The Act was passed in reaction to the Supreme Court's decision in United States v. South-Eastern Underwriters Association, 322 U.S. 533, 64 S.Ct. 1162, 88 L.Ed. 1440 (1944) prior to which it had been assumed that issuing a policy of insurance was not a transaction in interstate commerce. See Paul v. Virginia, 75 U.S. (8 Wall.) 168, 19 L.Ed. 357 (1869). The most frequently cited statement of the effect of this statute was made by Justice Marshall in SEC v. National Securities, Inc., 393 U.S. 453, 89 S.Ct. 564, 21 L.Ed.2d 668 (1969).

"The statute did not purport to make the states supreme in regulating all the activities of insurance companies; its language refers not to the persons or companies who are subject to state regulation, but to laws `regulating the business of insurance.' Insurance companies may do many things which are subject to paramount federal regulation; only when they are engaged in the `business of insurance' does the statute apply.
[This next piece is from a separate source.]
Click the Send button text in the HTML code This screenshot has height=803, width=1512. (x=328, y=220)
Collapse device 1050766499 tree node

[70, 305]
Certainly the fixing of rates is part of this business; that is what South-Eastern Underwriters was all about. The selling and advertising of policies, FTC v. National Casualty Co., 357 U.S. 560, 78 S.Ct. 1260, 2 L.Ed.2d 1540 (1958), and the licensing of companies and their agents, cf. Robertson v. California, 328 U.S. 440, 66 S.Ct. 1160, 90 L.Ed. 1366 (1946), are also within the scope of the statute. Congress was concerned with the type of state regulation that centers around the contract of insurance, the transaction which Paul v. Virginia held was not "commerce." The relationship between insurer and insured, the type of policy which could be issued, its reliability, interpretation, and enforcement — these were the core of the "business of insurance." Undoubtedly, other activities of insurance companies relate so closely to their status as reliable insurers that they too must be placed in the same class. But whatever the exact scope of the statutory term, it is clear where the focus was — it was on the relationship between the insurance company and the policyholder.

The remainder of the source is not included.